How to add converter for XLMRoberta

Hey,

I want to use XLMRoberta with CTranslate2, I tried to write a Converter based on the Bert example, but my model is not producing the same output as the original model. Maybe you can help here. Btw. it would be nice where you find the information for the converter.
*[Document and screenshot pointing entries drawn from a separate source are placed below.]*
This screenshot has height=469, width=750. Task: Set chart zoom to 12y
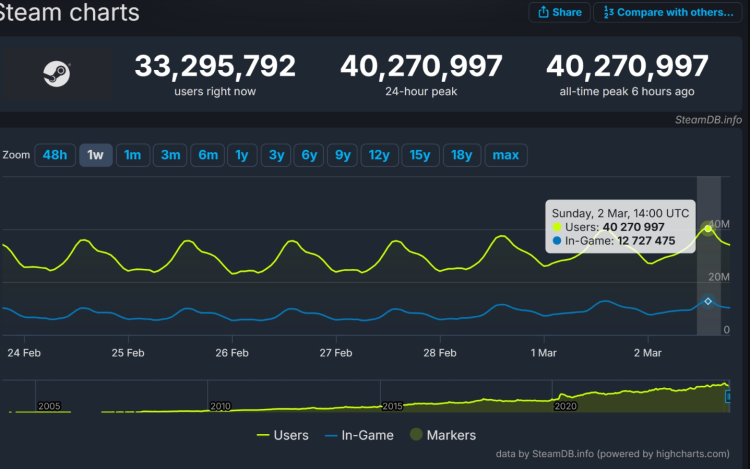point(379,155)
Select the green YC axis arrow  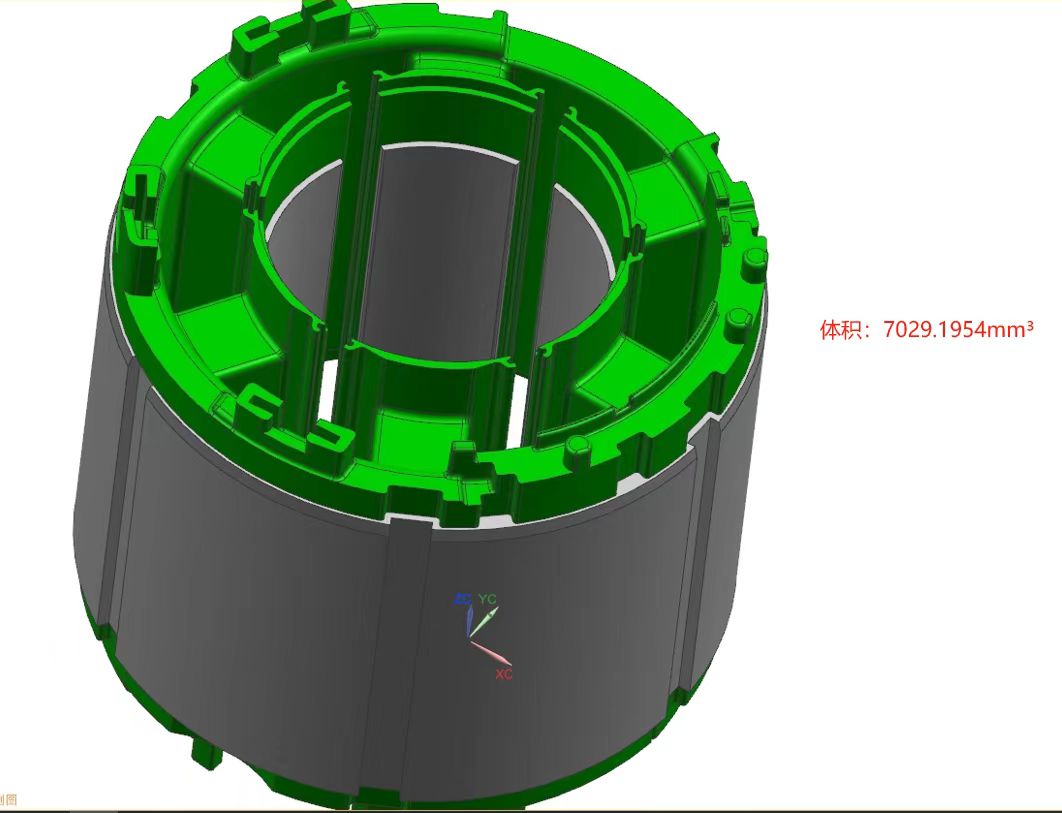(481, 623)
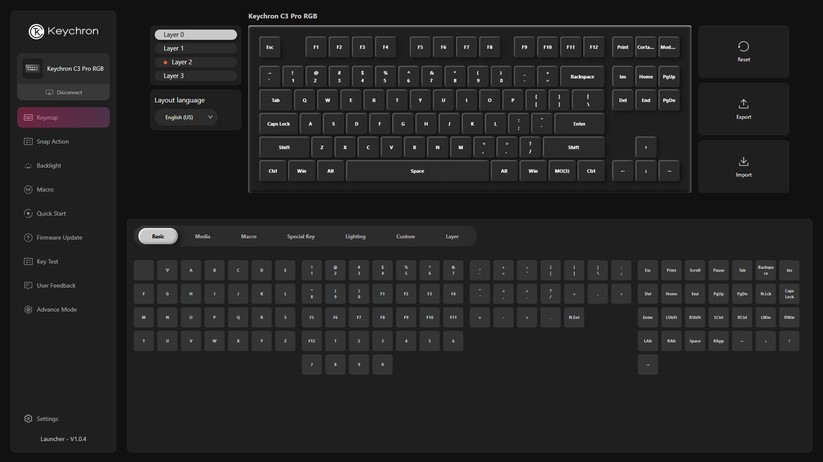Image resolution: width=823 pixels, height=462 pixels.
Task: Switch to the Lighting keycode tab
Action: (x=355, y=237)
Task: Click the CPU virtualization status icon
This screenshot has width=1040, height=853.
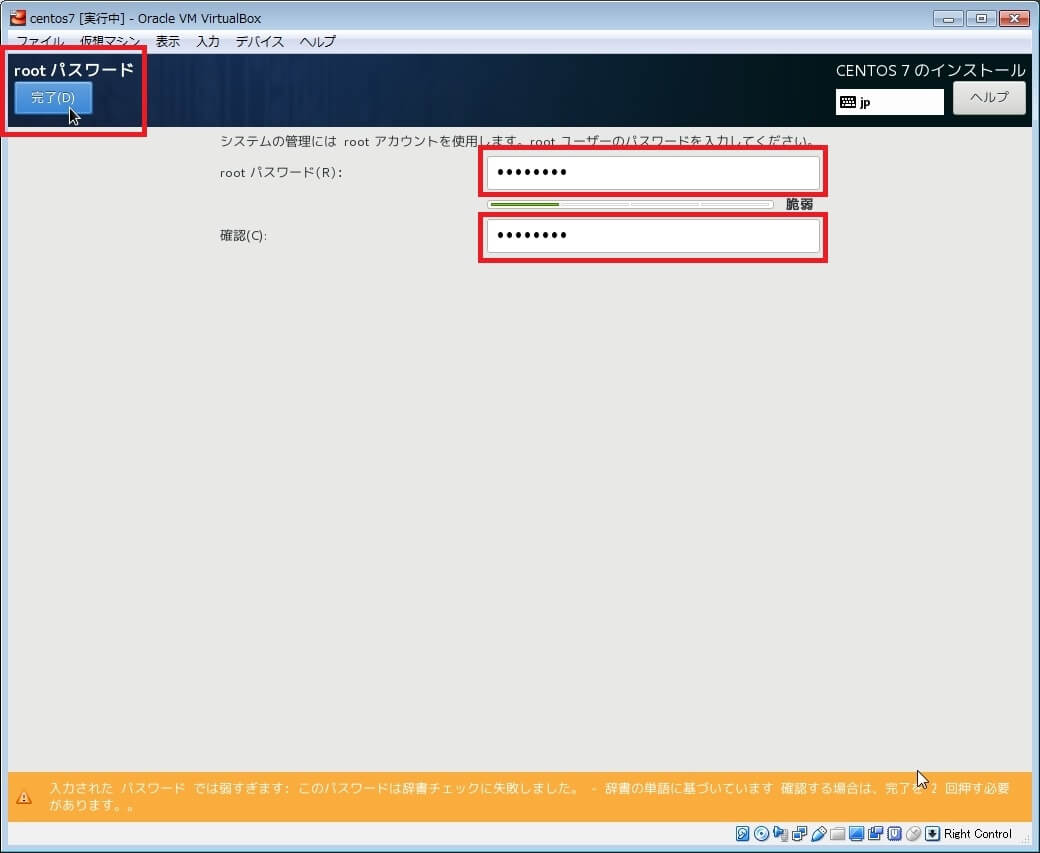Action: click(x=895, y=834)
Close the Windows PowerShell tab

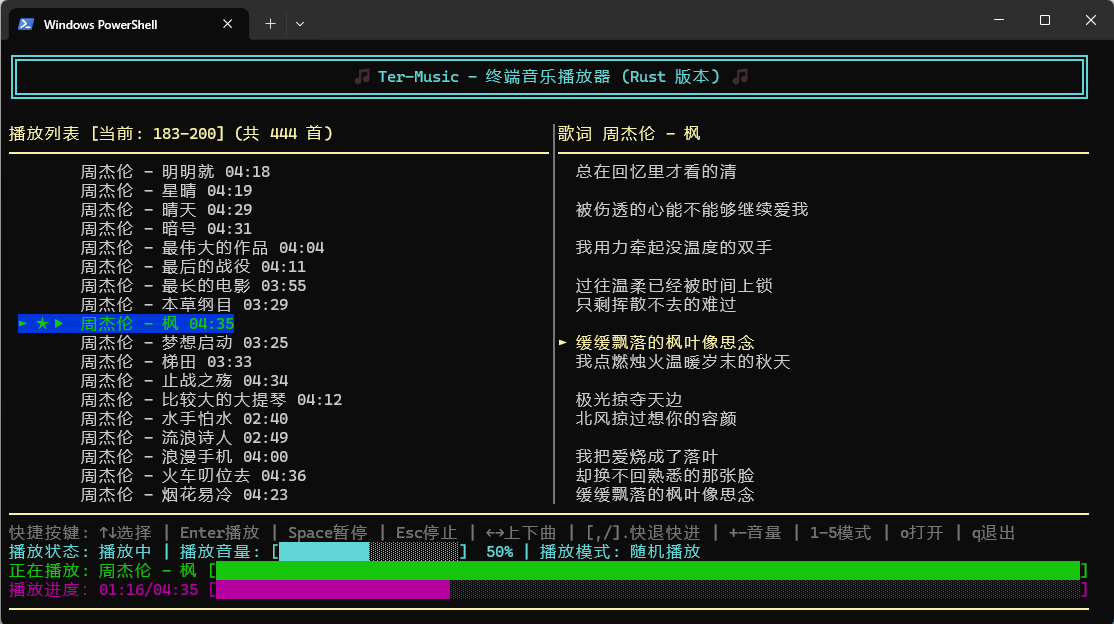coord(229,24)
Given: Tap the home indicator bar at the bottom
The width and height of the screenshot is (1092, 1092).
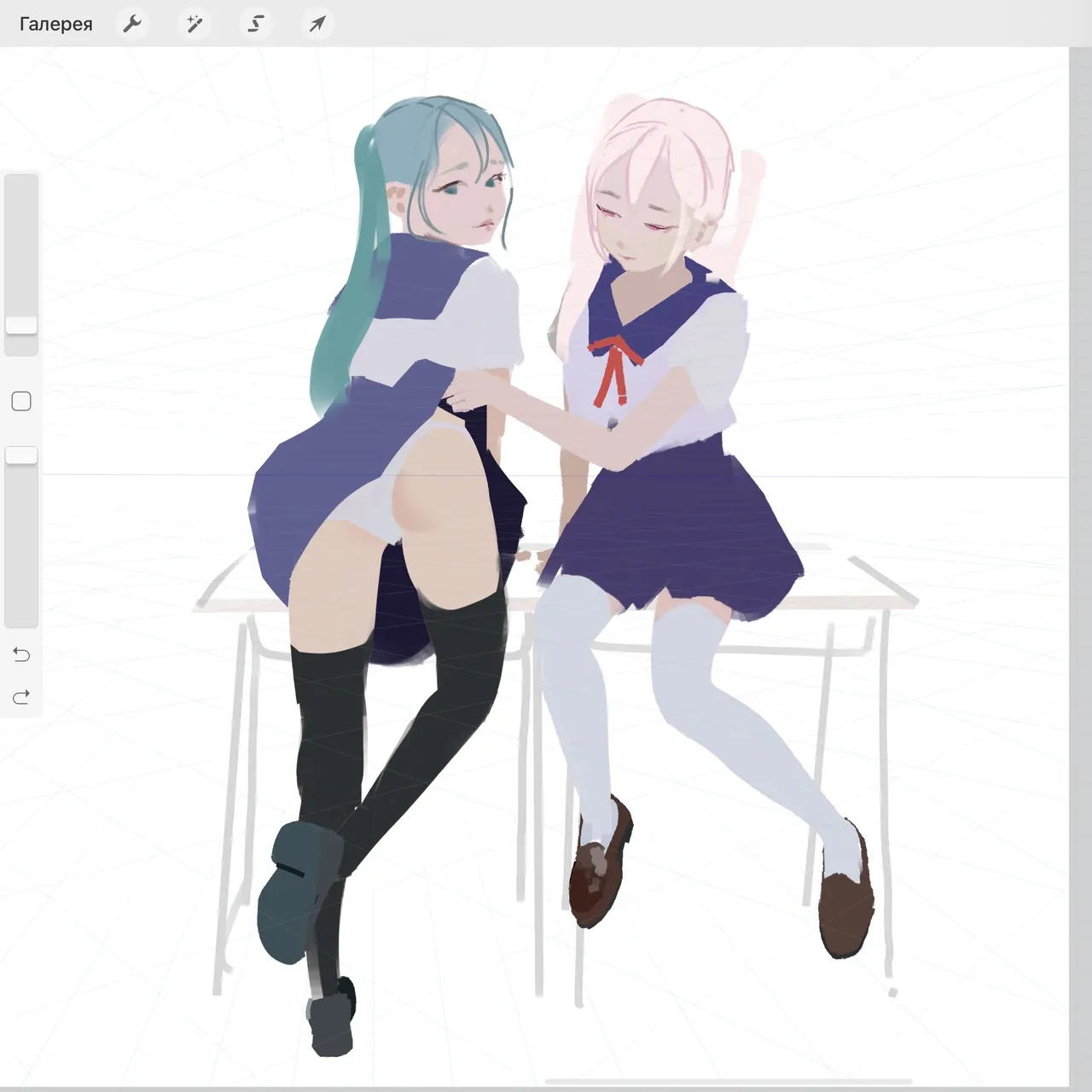Looking at the screenshot, I should pos(728,1082).
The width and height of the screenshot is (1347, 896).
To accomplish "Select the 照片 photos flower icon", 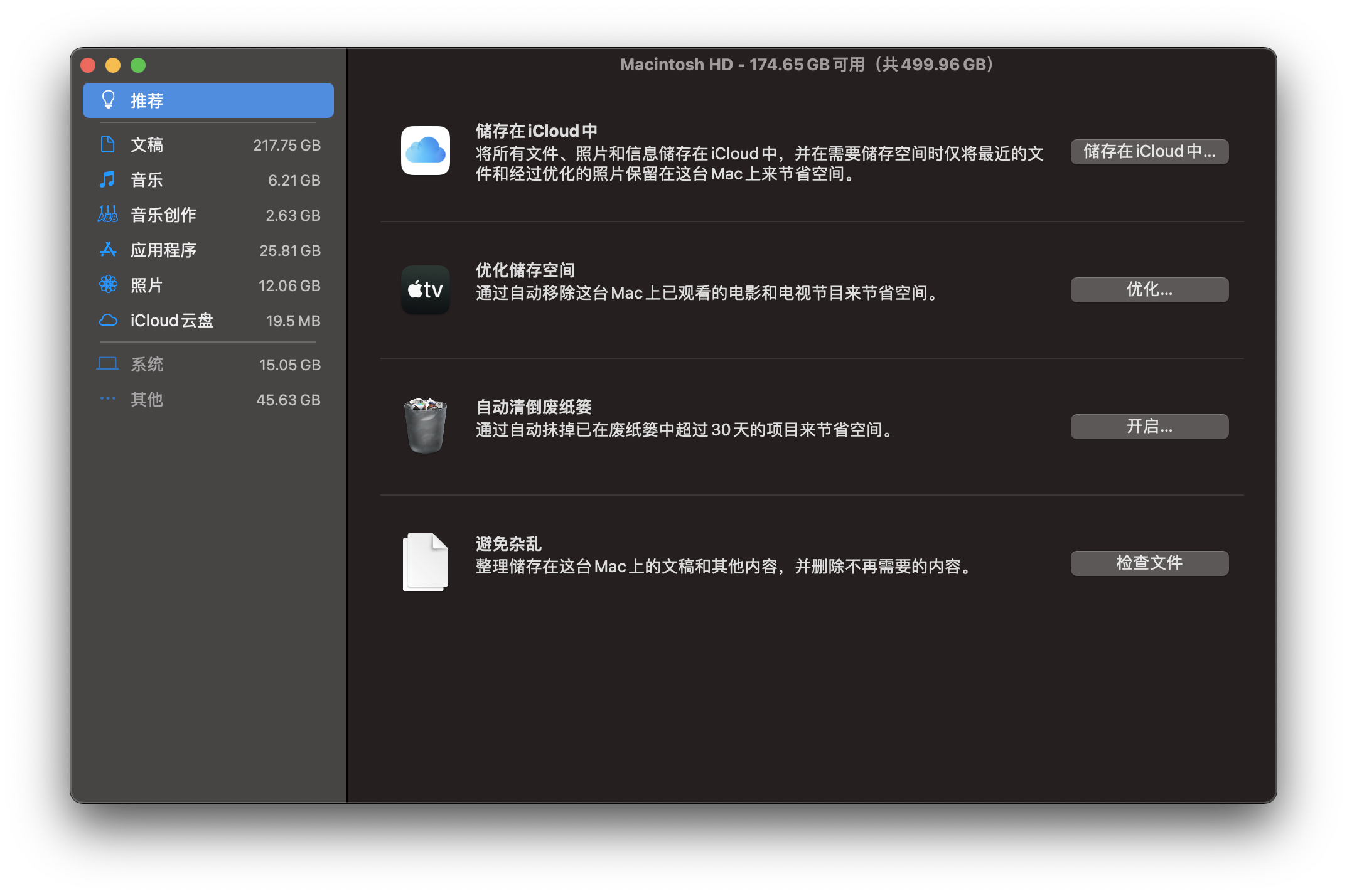I will 108,285.
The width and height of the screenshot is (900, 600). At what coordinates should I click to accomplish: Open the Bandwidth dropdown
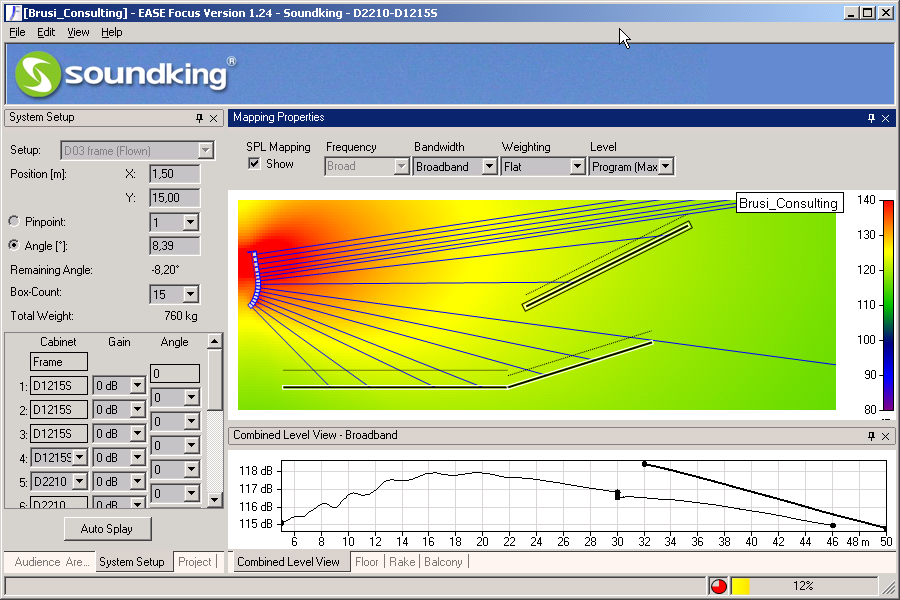489,167
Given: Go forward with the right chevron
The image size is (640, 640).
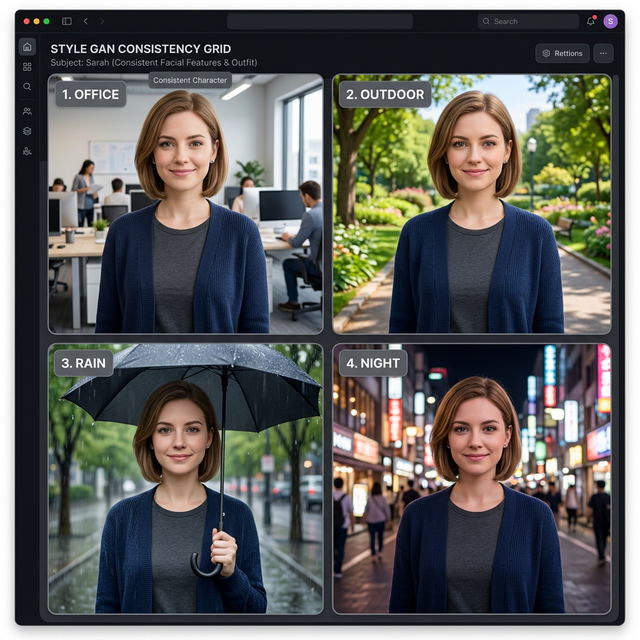Looking at the screenshot, I should pyautogui.click(x=102, y=21).
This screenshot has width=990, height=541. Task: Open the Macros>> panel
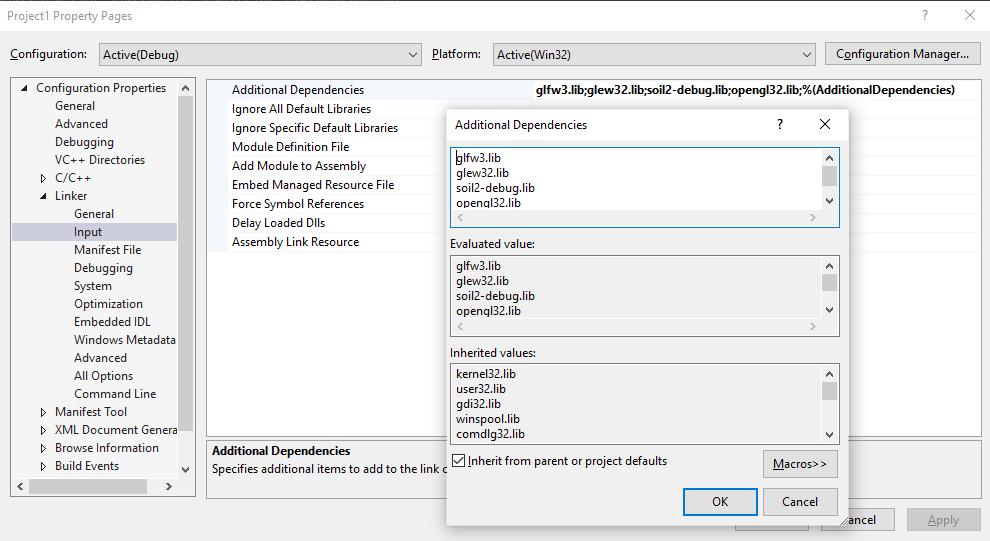(x=799, y=464)
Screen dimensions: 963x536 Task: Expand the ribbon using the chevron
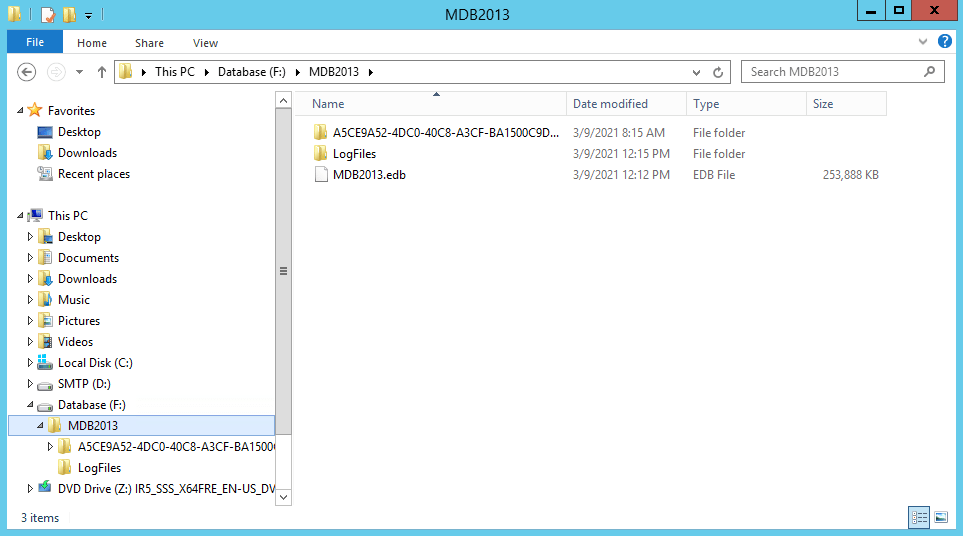923,42
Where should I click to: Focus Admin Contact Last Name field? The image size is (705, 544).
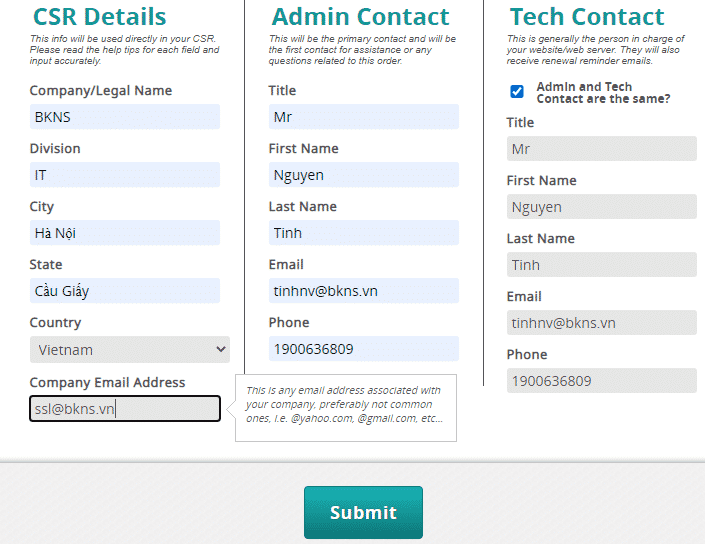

I tried to read the paper but was not so super successful.

Here my attempt:

@register_loader("XLMRobertaConfig")
class XLMRobertaLoader(ModelLoader):
    @property
    def architecture_name(self):
        return "XLMRobertaModel"

    def get_model_spec(self, model):
        assert model.config.position_embedding_type == "absolute"

        encoder_spec = transformer_spec.TransformerEncoderSpec(
            model.config.num_hidden_layers,
            model.config.num_attention_heads,
            pre_norm=False,
            activation=_SUPPORTED_ACTIVATIONS[model.config.hidden_act],
            layernorm_embedding=True,
            num_source_embeddings=1,
        )

        spec = transformer_spec.TransformerEncoderModelSpec(
            encoder_spec,
            pooling_layer=True,
            pooling_activation=common_spec.Activation.Tanh,
        )

        spec.encoder.scale_embeddings = False

        self.set_embeddings(
            spec.encoder.embeddings[0], model.embeddings.word_embeddings
        )
        self.set_position_encodings(
            spec.encoder.position_encodings, model.embeddings.position_embeddings
        )
        self.set_layer_norm(
            spec.encoder.layernorm_embedding, model.embeddings.LayerNorm
        )

        self.set_linear(spec.pooler_dense, model.pooler.dense)

        for layer_spec, layer in zip(spec.encoder.layer, model.encoder.layer):
            split_layers = [common_spec.LinearSpec() for _ in range(3)]
            self.set_linear(split_layers[0], layer.attention.self.query)
            self.set_linear(split_layers[1], layer.attention.self.key)
            self.set_linear(split_layers[2], layer.attention.self.value)
            utils.fuse_linear(layer_spec.self_attention.linear[0], split_layers)

            self.set_linear(
                layer_spec.self_attention.linear[1], layer.attention.output.dense
            )
            self.set_layer_norm(
                layer_spec.self_attention.layer_norm, layer.attention.output.LayerNorm
            )

            self.set_linear(layer_spec.ffn.linear_0, layer.intermediate.dense)
            self.set_linear(layer_spec.ffn.linear_1, layer.output.dense)
            self.set_layer_norm(layer_spec.ffn.layer_norm, layer.output.LayerNorm)

        return spec

    def set_vocabulary(self, spec, tokens):
        spec.register_vocabulary(tokens)

    def set_config(self, config, model, tokenizer):
        config.unk_token = tokenizer.unk_token
        config.layer_norm_epsilon = model.config.layer_norm_eps

Thank you for your help!

Hi,

I see that the embedding layer model.embeddings.token_type_embeddings is missing.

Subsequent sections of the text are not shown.